According to La Tercera, authorities tracked the vessel down the Pacific coast until it dropped off its merchandise in the Chacullata region, along Chile's border with Peru. Authorities later dismantled the Colombian trafficking ring responsible on November 26 as they were making a separate delivery of 900 kilograms of cannabis to two Chilean gangs.
Creepy marijuana has been growing in prominence across Latin America. Primarily grown in Colombia, it contains far higher levels of the psychoactive drug THC than standard marijuana.

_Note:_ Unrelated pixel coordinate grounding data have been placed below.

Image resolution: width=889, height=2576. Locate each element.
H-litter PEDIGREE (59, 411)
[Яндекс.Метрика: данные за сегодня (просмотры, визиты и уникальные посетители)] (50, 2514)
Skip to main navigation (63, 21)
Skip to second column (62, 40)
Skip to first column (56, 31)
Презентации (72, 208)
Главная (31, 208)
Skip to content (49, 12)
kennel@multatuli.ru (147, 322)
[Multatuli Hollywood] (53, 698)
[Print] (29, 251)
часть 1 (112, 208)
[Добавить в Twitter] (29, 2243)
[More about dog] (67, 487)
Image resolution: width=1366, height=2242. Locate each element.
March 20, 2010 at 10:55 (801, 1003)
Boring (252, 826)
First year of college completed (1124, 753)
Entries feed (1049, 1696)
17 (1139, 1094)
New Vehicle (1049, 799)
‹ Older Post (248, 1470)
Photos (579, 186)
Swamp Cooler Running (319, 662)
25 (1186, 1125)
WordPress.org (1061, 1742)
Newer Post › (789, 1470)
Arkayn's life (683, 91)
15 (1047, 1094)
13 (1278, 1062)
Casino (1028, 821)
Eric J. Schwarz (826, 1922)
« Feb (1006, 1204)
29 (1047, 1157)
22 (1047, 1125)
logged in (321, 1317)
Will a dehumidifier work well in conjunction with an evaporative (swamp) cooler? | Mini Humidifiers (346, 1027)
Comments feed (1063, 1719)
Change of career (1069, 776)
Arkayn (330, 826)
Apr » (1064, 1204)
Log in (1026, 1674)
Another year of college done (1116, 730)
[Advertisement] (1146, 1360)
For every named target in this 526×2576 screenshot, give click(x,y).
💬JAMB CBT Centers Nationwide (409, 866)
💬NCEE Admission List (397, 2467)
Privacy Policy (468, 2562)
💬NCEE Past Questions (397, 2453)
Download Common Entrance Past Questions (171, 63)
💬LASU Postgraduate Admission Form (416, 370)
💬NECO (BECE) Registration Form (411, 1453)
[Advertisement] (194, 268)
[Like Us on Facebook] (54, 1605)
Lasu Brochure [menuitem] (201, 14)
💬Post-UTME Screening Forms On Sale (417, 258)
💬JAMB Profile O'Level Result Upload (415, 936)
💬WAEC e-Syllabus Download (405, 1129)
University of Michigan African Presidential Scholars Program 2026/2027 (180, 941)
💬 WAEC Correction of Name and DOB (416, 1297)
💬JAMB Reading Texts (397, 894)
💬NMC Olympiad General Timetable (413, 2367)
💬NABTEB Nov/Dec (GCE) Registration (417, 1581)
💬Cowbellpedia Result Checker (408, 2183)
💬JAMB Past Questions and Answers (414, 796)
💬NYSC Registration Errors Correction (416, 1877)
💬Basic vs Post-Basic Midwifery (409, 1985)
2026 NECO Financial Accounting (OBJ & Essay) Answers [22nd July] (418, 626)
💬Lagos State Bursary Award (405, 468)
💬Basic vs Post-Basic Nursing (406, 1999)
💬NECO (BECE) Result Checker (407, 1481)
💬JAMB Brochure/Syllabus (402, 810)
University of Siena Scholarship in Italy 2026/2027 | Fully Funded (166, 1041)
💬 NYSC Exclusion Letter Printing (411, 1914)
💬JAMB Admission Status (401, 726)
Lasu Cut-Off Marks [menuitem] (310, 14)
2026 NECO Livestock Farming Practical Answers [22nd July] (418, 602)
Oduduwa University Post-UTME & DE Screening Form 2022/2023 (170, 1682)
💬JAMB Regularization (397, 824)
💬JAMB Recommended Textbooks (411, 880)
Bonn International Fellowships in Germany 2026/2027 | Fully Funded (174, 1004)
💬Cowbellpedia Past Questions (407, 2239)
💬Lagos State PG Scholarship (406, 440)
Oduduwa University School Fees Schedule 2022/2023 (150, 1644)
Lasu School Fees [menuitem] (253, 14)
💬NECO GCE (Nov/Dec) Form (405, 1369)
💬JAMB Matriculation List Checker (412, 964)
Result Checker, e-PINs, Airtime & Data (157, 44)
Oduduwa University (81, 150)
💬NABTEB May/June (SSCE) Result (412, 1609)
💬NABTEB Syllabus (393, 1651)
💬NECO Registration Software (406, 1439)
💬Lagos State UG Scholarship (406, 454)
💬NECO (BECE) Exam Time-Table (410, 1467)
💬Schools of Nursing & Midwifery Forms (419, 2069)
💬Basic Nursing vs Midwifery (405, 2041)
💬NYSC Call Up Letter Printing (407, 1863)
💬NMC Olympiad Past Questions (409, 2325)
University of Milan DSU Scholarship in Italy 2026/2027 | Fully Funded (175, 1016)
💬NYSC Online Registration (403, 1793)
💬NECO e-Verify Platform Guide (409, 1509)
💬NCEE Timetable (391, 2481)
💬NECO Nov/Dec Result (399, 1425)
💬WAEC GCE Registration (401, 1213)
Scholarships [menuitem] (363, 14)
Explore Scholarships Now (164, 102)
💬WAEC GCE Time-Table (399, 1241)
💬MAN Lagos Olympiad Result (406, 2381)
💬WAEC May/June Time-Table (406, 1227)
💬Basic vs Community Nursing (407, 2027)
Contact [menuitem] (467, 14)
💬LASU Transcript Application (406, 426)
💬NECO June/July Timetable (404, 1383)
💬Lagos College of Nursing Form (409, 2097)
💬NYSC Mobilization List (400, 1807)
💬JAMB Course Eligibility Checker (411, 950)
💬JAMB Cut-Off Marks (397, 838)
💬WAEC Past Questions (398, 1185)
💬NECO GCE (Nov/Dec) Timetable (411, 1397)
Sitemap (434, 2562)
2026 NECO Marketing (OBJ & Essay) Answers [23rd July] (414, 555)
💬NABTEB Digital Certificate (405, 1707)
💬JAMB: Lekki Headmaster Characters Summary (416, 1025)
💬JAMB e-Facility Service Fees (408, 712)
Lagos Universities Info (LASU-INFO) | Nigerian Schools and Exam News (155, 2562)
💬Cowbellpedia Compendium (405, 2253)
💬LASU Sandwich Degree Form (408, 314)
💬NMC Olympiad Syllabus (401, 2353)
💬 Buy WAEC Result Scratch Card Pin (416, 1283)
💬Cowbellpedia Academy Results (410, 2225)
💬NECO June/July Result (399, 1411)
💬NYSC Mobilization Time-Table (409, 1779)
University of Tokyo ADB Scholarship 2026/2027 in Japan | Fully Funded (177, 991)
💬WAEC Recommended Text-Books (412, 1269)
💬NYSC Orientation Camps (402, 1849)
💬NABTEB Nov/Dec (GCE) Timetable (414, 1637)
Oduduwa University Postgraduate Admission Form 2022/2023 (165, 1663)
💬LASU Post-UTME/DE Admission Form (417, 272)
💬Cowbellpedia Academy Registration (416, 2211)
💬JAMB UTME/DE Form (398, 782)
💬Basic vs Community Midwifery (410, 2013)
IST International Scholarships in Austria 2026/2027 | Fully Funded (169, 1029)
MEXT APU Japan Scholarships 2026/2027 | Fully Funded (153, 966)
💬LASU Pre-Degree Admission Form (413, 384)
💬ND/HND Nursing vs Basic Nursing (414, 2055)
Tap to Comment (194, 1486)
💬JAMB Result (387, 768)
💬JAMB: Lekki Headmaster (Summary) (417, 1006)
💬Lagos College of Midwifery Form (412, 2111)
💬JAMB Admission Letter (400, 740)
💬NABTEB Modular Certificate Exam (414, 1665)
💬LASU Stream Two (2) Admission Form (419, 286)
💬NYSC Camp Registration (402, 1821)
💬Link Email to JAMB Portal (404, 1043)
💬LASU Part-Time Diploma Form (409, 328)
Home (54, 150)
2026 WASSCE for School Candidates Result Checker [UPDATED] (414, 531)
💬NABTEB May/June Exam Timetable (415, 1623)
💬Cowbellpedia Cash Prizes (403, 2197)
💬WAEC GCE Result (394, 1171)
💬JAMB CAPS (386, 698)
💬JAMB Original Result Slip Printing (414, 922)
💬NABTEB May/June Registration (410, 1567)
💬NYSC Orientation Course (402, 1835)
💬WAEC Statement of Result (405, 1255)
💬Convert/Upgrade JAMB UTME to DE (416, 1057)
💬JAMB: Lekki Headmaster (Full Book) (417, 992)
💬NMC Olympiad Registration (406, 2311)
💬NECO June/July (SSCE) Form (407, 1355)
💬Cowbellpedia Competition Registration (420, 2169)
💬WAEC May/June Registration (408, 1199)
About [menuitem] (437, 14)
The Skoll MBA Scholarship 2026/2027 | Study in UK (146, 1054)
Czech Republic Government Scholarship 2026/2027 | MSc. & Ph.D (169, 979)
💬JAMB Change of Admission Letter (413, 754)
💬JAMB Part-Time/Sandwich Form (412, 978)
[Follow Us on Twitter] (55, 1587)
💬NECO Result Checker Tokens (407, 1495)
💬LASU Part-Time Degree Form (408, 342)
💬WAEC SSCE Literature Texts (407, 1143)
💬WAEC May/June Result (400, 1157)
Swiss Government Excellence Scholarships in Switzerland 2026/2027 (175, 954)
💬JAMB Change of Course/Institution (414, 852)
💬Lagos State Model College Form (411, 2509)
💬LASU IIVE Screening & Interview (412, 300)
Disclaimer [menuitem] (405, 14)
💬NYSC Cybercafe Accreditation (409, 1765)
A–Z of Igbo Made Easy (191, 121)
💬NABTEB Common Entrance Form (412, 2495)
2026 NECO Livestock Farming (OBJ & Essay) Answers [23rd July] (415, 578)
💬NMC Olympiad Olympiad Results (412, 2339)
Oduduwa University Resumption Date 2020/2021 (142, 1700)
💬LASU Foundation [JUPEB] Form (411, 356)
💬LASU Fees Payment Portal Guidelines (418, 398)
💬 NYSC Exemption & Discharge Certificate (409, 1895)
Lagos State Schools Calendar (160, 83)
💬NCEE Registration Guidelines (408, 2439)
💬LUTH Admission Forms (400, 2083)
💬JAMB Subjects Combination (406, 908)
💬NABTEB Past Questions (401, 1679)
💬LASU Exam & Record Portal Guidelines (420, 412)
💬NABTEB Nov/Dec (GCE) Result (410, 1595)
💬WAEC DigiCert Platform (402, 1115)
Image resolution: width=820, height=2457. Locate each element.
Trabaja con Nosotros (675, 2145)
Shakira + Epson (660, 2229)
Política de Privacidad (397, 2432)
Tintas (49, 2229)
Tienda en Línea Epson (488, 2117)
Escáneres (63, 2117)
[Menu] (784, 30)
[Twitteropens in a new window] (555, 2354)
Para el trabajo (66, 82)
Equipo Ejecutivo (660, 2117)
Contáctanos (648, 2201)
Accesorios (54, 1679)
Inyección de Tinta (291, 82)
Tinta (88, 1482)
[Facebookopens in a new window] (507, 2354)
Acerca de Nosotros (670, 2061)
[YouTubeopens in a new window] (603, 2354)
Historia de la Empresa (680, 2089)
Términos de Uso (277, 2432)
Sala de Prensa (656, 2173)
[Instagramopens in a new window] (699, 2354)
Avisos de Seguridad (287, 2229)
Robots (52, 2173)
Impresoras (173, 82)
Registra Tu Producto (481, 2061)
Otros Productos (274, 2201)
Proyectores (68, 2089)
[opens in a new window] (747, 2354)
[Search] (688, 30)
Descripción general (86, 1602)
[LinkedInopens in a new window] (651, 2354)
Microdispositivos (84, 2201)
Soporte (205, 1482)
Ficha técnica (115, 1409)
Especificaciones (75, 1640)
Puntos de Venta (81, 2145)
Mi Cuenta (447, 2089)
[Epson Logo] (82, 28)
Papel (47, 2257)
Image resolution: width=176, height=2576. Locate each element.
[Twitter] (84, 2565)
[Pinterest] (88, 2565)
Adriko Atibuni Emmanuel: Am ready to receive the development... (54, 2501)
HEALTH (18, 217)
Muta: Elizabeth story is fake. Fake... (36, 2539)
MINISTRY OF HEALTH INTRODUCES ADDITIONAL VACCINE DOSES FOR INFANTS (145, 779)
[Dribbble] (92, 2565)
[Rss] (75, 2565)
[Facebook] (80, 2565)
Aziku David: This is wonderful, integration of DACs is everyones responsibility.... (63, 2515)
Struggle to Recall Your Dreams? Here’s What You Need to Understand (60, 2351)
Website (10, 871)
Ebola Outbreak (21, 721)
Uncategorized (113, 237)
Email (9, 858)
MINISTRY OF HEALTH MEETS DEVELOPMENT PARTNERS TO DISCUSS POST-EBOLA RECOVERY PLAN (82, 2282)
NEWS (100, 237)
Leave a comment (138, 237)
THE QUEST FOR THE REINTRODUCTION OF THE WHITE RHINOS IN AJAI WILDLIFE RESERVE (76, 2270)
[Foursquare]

SEE ALSO: A Green Gold Rush: Potent Marijuana Big Business For Colombia Traffickers
According to a police press release, Chile's latest seizure of creepy marijuana occurred in late December, when Navy personnel intercepted a Peruvian-flagged boat near the northern border port of Arica. Authorities discovered nearly 1.4 tons of cannabis aboard the vessel. And in August 2021, more than one ton of creepy marijuana was discovered in a shipping container at Chile's port of San Antonio.
Land seizures are also regularly being seen once again. In November, nearly 200 kilograms of creepy were caught in Chile's northern province of El Loa, which borders Bolivia. And in June, creepy marijuana and cocaine worth $1.5 million were seized in Antofagasta and were tracked back to Bolivia, having come from Colombia originally.
Creepy marijuana is grown in vast quantities in the hillsides of Colombia's Cauca region. In Cauca, it sells for anywhere between 30,000 and 120,000 Colombian pesos ($9 to $45) a kilogram, but these prices go far higher in Chile.
InSight Crime Analysis
Colombian creepy has reached the Southern Cone countries in past years, but authorities noted a rise in marijuana coming into Chile by first passing through Ecuador and Peru, according to the State Department's 2021 International Narcotics Control Strategy Report (INCSR).
Traffickers turned to maritime routes during the COVID-19 pandemic, likely to circumvent Chile's strict border closures. The country did not reopen its borders fully until October 2021.
Now, Chile is confronting trafficking on two fronts as smugglers use newly established maritime routes in the Pacific and return to land routes.
SEE ALSO: Chile's Status as Marijuana Destination of Choice Confirmed by Record Bust
At sea, cargo containers are the most common smuggling technique. In November 2021, more than 160 kilograms of creepy were hidden in containers with declared banana exports from Ecuador, according to a Chilean Navy press release. But drugs are also commonly inserted on ships at intermediary ports, especially in Central America. To further help evade authorities, traffickers use fishing boats leaving Colombia or Peru headed for Chilean ports in the north and "luxury" yachts with greater freedom of movement and less regulation than cargo and fishing ships.
Land borders have become of growing concern for Chilean authorities, especially that with Bolivia, due to drug trafficking, human smuggling, and contraband. The issue has become a regular sticking point between the two countries. Chile has seen better success in collaborating with Peru and Ecuador to crackdown on transnational drug trafficking rings.